Per quanto riguarda la scelta sul tipo di approccio chirurgico tra quello tradizionale (open) e quello mini invasivo, attualmente non esistono studi randomizzati che possano comparare le due metodiche. Una recente metanalisi che ha incluso 15 studi retrospettivi per un totale di 1238 pazienti, ha comparato i risultati a breve e lungo termine dopo chirurgia open vs laparoscopica, individuando un vantaggio per la chirurgia laparoscopica in termini di morbilità postoperatoria e perdite ematiche4. Tuttavia, la maggior parte delle resezioni laparoscopiche incluse negli studi erano epatectomie minori tra cui lobectomie sinistre e resezioni atipiche per noduli sottoglissoniani.
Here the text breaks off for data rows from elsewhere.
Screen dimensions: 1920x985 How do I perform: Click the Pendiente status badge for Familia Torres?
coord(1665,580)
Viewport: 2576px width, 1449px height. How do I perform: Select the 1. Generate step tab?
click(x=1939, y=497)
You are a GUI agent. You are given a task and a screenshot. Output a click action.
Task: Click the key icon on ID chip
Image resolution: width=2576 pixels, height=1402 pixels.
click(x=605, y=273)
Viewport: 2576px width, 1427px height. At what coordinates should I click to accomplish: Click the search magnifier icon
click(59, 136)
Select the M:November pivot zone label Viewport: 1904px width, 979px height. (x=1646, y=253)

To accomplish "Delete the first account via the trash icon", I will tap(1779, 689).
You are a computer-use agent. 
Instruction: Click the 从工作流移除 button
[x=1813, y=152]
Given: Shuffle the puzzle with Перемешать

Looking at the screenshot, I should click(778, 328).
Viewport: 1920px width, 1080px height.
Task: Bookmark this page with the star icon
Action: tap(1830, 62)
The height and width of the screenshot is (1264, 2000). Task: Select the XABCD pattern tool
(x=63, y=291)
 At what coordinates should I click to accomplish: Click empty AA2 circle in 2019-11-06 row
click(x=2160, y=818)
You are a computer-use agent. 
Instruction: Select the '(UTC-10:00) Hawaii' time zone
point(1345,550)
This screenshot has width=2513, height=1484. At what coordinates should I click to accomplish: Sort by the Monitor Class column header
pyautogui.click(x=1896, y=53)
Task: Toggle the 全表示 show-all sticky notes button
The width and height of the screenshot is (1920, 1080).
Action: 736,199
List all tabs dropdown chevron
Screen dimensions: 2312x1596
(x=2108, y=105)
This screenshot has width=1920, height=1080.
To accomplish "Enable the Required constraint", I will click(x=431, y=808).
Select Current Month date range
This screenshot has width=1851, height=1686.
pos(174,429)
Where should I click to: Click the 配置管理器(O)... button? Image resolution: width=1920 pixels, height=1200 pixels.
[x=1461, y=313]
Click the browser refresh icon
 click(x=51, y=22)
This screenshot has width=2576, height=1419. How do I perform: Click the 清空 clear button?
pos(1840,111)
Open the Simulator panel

Tali limiti negli studi sono stati sottolineati anche in un’enorme survey francese che ha analizzato più di 44000 resezioni epatiche individuando nella tecnica laparoscopica il limite di essere spesso eseguita per noduli piccoli oppure come semplici biopsie, mentre le epatectomie maggiori venivano eseguite quasi sempre in open5.
Nella nostra casistica, dal 2007 al 2017 presso il Polo Ospedaliero Interaziendale Trapianti dell’ospedale San Camillo-Forlanini di Roma, sono state eseguite 364 resezioni epatiche per HCC di cui open 245 (67.4%) e laparoscopiche 119 (32.6%) confermando i risultati riportati in letteratura a favore della laparoscopia per quanto riguarda le resezioni minori, mentre la chirurgia epatica open è stata riservata prevalentemente alle epatectomie maggiori (emiepatectomie, trisettoriectomie, ALPPS), associate o meno a gesti vascolari maggiori (trombectomie portali, sovra epatiche, patch vascolari).